_INSTRUCTIONS TO FOLLOW_. Copy out the lines verbatim, beginning at the line that contains "Click the orange" and stopping after the line that contains "will [585, 636].".

___ SUPPLIED RECORDS ___

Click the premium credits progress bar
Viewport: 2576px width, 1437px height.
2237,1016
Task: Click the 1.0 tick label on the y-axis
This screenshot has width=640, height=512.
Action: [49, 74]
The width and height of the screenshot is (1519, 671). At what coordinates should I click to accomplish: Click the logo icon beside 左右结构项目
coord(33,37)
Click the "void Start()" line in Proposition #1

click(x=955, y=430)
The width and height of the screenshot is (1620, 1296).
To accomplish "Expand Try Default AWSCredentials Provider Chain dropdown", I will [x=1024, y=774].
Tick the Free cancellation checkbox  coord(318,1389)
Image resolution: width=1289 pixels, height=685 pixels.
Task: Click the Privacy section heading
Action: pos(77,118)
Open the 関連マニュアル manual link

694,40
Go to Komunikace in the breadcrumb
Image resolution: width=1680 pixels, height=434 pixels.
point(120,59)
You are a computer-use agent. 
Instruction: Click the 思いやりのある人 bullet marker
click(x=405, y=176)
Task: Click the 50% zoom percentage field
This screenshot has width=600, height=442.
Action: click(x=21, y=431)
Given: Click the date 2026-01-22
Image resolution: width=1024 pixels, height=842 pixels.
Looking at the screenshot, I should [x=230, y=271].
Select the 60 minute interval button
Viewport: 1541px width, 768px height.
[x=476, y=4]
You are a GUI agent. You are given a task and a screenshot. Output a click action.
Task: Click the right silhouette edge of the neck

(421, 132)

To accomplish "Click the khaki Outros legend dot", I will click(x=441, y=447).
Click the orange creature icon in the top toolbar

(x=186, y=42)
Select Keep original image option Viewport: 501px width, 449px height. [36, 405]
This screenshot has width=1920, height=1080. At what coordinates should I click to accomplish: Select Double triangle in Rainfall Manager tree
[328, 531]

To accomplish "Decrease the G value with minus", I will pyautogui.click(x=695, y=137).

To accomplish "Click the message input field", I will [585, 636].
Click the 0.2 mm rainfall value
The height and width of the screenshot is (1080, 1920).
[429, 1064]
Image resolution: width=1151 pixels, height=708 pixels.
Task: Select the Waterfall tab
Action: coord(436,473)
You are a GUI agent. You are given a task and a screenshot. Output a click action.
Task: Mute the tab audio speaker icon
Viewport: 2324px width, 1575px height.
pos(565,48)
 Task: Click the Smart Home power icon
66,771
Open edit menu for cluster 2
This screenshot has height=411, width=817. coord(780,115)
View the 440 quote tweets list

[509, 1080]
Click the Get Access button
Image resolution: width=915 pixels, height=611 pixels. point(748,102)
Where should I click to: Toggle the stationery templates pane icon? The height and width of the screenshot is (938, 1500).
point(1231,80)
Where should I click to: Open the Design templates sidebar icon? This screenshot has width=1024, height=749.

___

_EXPECTED ANSWER_.
Click the orange creature icon in the top toolbar

(x=186, y=42)
Select Keep original image option Viewport: 501px width, 449px height. [36, 405]
This screenshot has width=1920, height=1080. At what coordinates should I click to accomplish: Select Double triangle in Rainfall Manager tree
[328, 531]

To accomplish "Decrease the G value with minus", I will pyautogui.click(x=695, y=137).

To accomplish "Click the message input field", I will [585, 636].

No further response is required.